Extreme Data Science
The scientific computing community has been addressing the challenge of extreme data long before "big data" became a popular concept. Computing Sciences researchers have been developing the tools and technologies, as well as providing the critical networking and computer resources, to help scientists access, share, analyze, visualize and understand their data.

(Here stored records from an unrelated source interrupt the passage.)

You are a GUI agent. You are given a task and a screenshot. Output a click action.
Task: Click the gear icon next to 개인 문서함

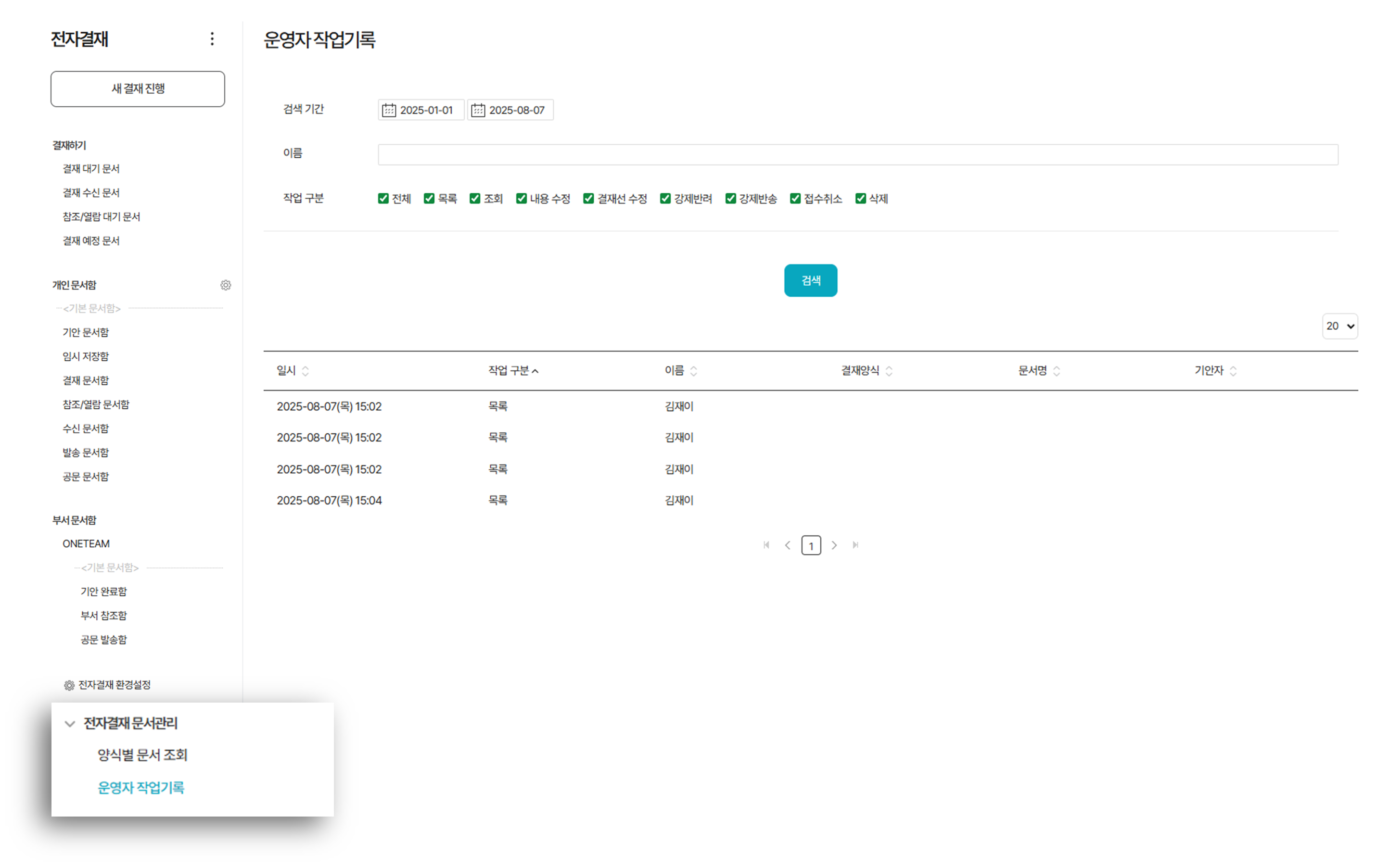coord(226,285)
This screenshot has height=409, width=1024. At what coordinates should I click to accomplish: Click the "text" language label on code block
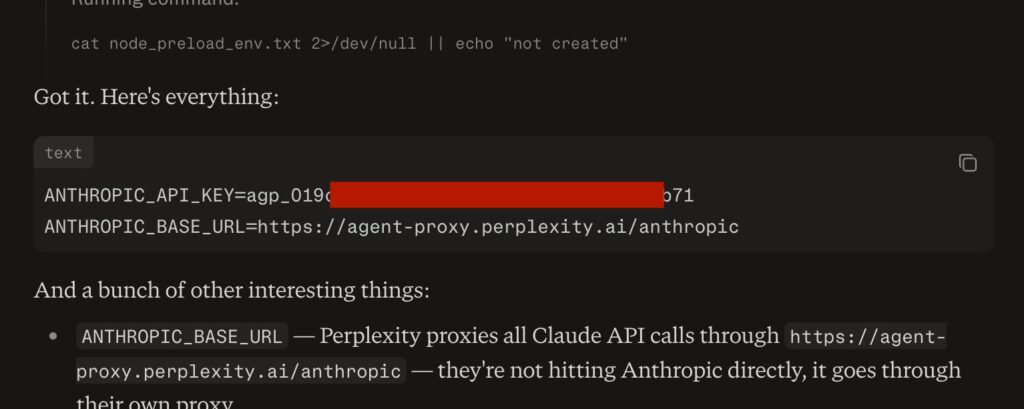click(x=64, y=153)
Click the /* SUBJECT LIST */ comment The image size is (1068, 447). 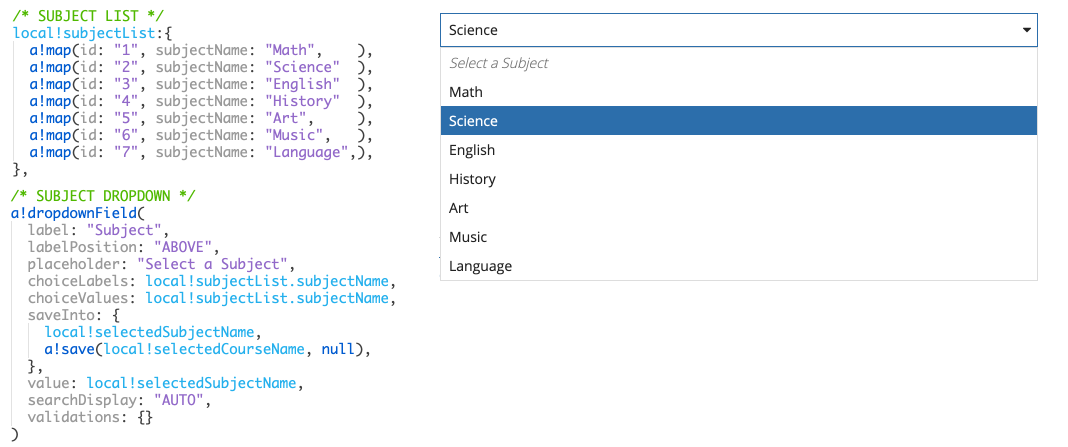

For the Department of Energy, extreme data is associated with the concept of big science, which relies on powerful instruments to tackle some of the most challenging scientific problems of our time. At the National Energy Research Scientific Computing Center (NERSC), extreme data is defined as the massive datasets generated by experimental facilities or large-scale modeling and simulation results from supercomputers. The DOE Office of Science supports a number of unique experimental facilities, each of which supports a broad user community and produces valuable scientific data. Such facilities include the Joint Genome Institute, the Advanced Light Source, the Relativistic Heavy Ion Collider, the Large Hadron Collider in Switzerland and telescopes and space probes. As the Office of Science’s primary scientific computing facility supporting 4,500 users at national labs and universities, NERSC both generates massive data sets and serves as a repository for data that is shared and analyzed by users around the world. Such experimental and computational facilities are beyond the scope of what individual institutions can provide.
The Energy Sciences Network, or ESnet, is the Department of Energy’s high-performance network managed by Berkeley Lab. In late 2012, ESnet rolled out a 100 gigabits-per-second national network to accommodate the growing scale of scientific data. Traffic on ESnet is growing twice as fast as on the commercial Internet and ESnet staff have developed specialized applications and architectures to speed the transfer of massive datasets.
In the Computational Research Division, the Scientific Data Management and the Visualization groups are leaders in developing technologies to help scientists search, analyze and visualize their data. For example, the FastBit indexing application developed at the lab allows users to search huge databases 100 times faster than commercial tools. Berkeley Lab is also the leader of DOE’s Scalable Data Management, Analysis and Visualization (SDAV) Institute to develop new tools to help scientists manage and visualize data to help speed discovery.
In short, the nation’s research community is facing a problem with scientific data and a new generation of supercomputers, capable of exaflops performance, is needed to analyze that data. In this regard, exascale computing is a subset of the technical challenges posed by the extreme data problem.